Les sorties du modèle
m1 <- gam(out ~ s(x) + s(y) + s(z), data=dat)
> summary(m1)
#
# Family: gaussian
# Link function: identity
#
# Formula:
# out ~ s(x) + s(y) + s(z)
#
# Parametric coefficients:
# Estimate Std. Error t value Pr(>|t|)
# (Intercept) -7.502e-16 1.209e-01 0 1
#
# Approximate significance of smooth terms:
# edf Ref.df F p-value
# s(x) 4.005 4.716 1.810 0.136
# s(y) 8.799 8.951 4.032 4.01e-05 ***
# s(z) 7.612 8.526 5.649 4.83e-07 ***
# ---
# Signif. codes: 0 ‘***’ 0.001 ‘**’ 0.01 ‘*’ 0.05 ‘.’ 0.1 ‘ ’ 1
#
# R-sq.(adj) = 0.213 Deviance explained = 24.8%
# GCV = 6.9741 Scale est. = 6.6459 n = 455
> AIC(m1)
#[1] 2175.898
> m2 <- gam(out ~ s(y) + s(z), data=dat)
> summary(m2)
#
# Family: gaussian
# Link function: identity
#
# Formula:
# out ~ s(y) + s(z)
#
# Parametric coefficients:
# Estimate Std.
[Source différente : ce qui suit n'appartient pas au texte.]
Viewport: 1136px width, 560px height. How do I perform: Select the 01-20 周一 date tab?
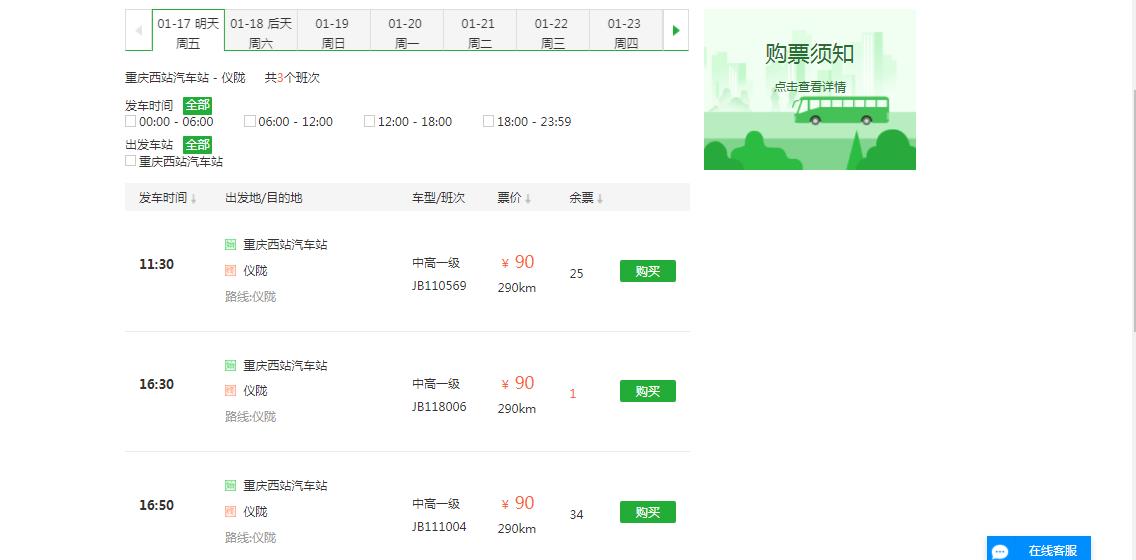(406, 31)
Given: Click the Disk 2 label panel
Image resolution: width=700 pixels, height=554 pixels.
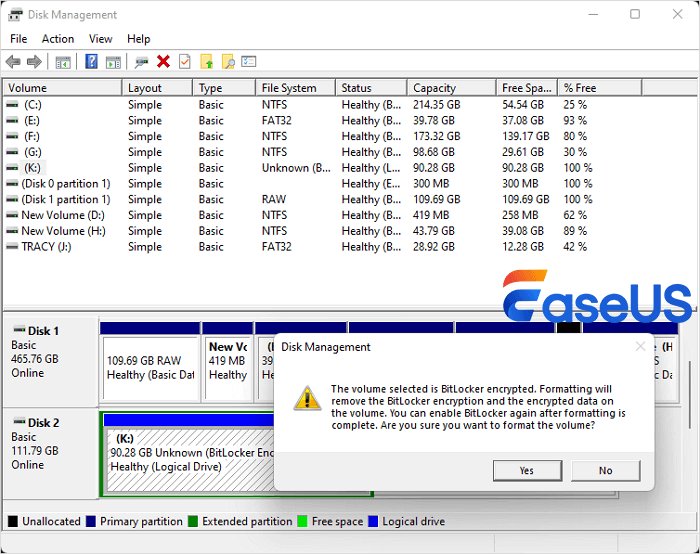Looking at the screenshot, I should pyautogui.click(x=50, y=450).
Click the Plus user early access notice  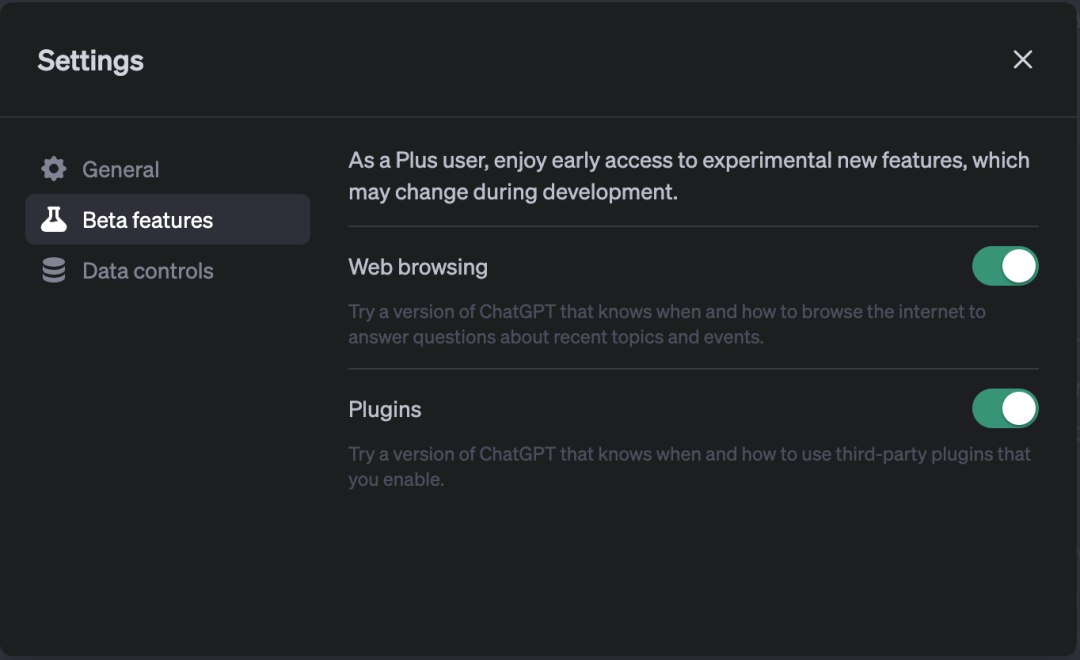click(688, 175)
Error t value Pr(>|t|)
# (Intercept) 1.705e-15 1.228e-01 0 1
#
# Approximate significance of smooth terms:
# edf Ref.df F p-value
# s(y) 8.726 8.968 5.137 6.78e-07 ***
# s(z) 8.110 8.793 5.827 1.55e-07 ***
# ---
# Signif. codes: 0 ‘***’ 0.001 ‘**’ 0.01 ‘*’ 0.05 ‘.’ 0.1 ‘ ’ 1
#
# R-sq.(adj) = 0.187 Deviance explained = 21.7%
# GCV = 7.144 Scale est. = 6.8639 n = 455
> AIC(m2)
#[1] 2187.168
> anova(m1, m2, test="F")
# Analysis of Deviance Table
#
# Model 1: out ~ s(x) + s(y) + s(z)
# Model 2: out ~ s(y) + s(z)
# Resid. Df Resid. Dev Df Deviance F Pr(>F)
# 1 433.58 2881.6
# 2 437.16 3000.7 -3.5791 -119.1 5.0073 0.0009864 ***
EDIT : modèle ajouté à partir des commentaires
> summary(m3 <- gam(out ~ s(x) + s(y) + s(z), data=dat, select=TRUE))
#Family: gaussian
#Link function: identity
#Formula:
#out ~ s(x) + s(y) + s(z)
#Parametric coefficients:
# Estimate Std. Error t value Pr(>|t|)
#(Intercept) -1.588e-14 1.209e-01 0 1
#Approximate significance of smooth terms:
# edf Ref.df F p-value
#s(x) 4.424 9 1.750 0.00161 **
#s(y) 8.260 9 3.623 5.56e-06 ***
#s(z) 7.150 9 5.329 4.19e-09 ***
#---
#Signif. codes: 0 ‘***’ 0.001 ‘**’ 0.01 ‘*’ 0.05 ‘.’ 0.1 ‘ ’ 1
#R-sq.(adj) = 0.212 Deviance explained = 24.7%
#GCV = 6.9694 Scale est. = 6.6502 n = 455
select
, mais je suis encore plus incertain de la façon d'interpréter cela. Il en résulte un modèle avec des statistiques d'ajustement presque identiques (légèrement pires ) en termes de r2, aic, etc., mais la valeur de p pour le terme s (x) est maintenant beaucoup plus faible. Donc, si le paramètre ne diminue pas, ce qui change.
select = TRUE
?
mgcv::gam
fait une régression pénalisée. Lesselect = TRUE
termes définis et ensuite peuvent être supprimés du modèle lors de l'ajustement. Cependant, si votre objectif est la prédiction, je vous recommande d'utiliser des ensembles de données de formation et de test indépendants ou au moins une validation croisée.